Make no mistake, the blame is widespread. This is not specifically the government's fault, and it does not lie with a given political party. The blame lies with all of us.

Consumers chose to overspend (myself among them), we chose to cash out and do stupid things with our phantom equity, we chose to get a third car, and numerous financial institutions were there all along goading us into increasingly foolish purchases.

The economy will be in a lull for longer than the free traders and free marketeers believe, but it will not be a decade of stagnation like Japan's.

If this economic mess is to improve, consumers must slow down and live within their means. Pay off credit card debt and forgo the vacations and the third big screen. It is time to cowboy up and realize that without fiscal responsibility beginning in the home, there is little hope that the enablers will learn their own lesson, too. It is a symbiotic relationship tantamount to a fatal attraction.
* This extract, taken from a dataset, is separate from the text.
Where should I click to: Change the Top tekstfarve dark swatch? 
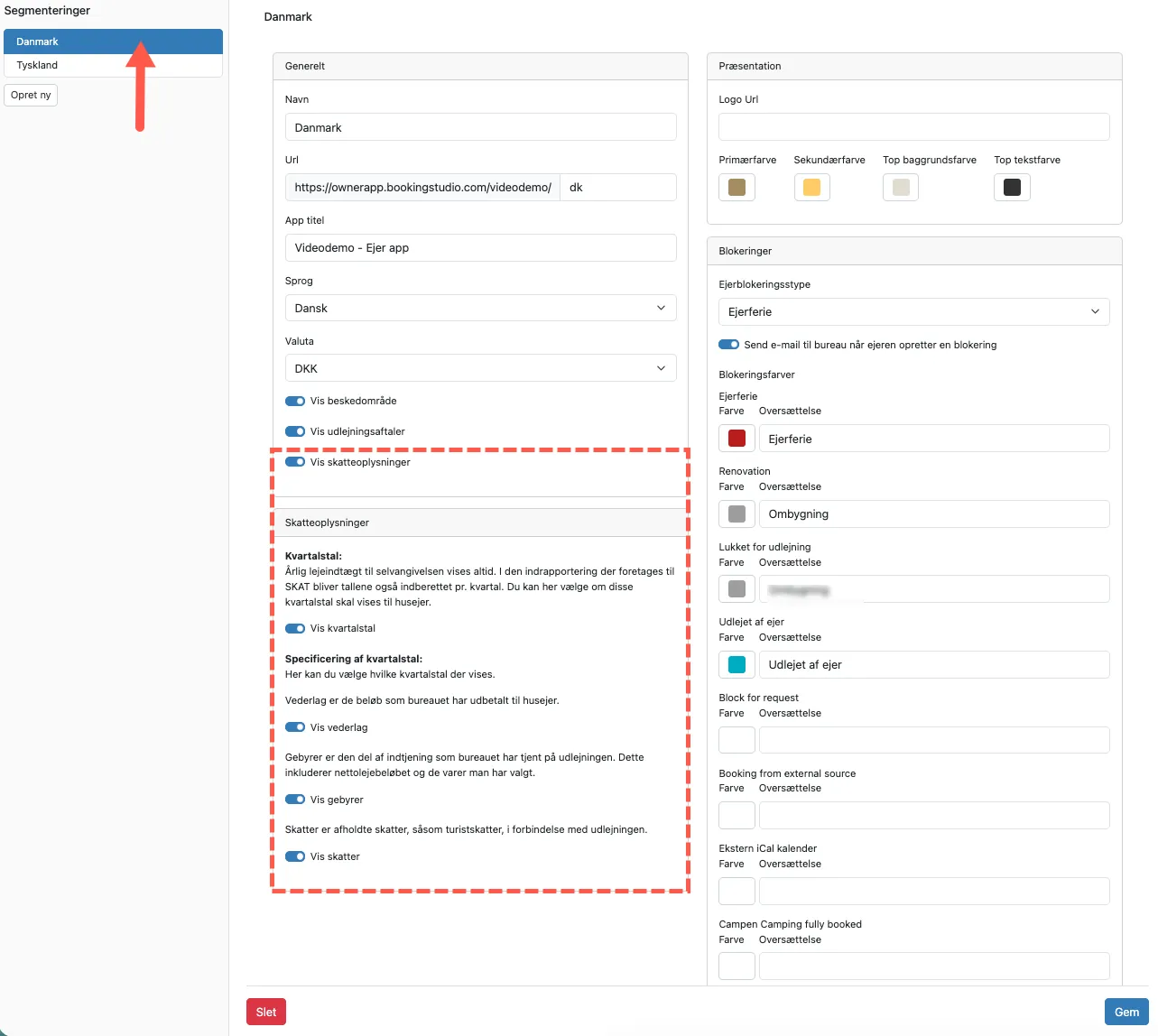pyautogui.click(x=1012, y=187)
Both sides must take a breather, or both might end up killing each other.

I expect 6 to 12 months of recession followed by 2 years of consumers' getting their arms around their debt before it gets around their throats.

I only hope that the enablers don't dangle more credit crack in the face of all the addicts who need to be in rehab. If they do, we're in big trouble. Again.


The Iraq invasion was necessary for the U.S. to stabilize the region. Iraq is swimming in oil, and any problems in that region will affect oil supplies, which in turn would affect growth in the U.S. and other countries.

The U.S. is going through a period of correction, and there are a lot of lessons for everyone to learn. All is not lost, and U.S. economic fundamentals have been as strong as ever.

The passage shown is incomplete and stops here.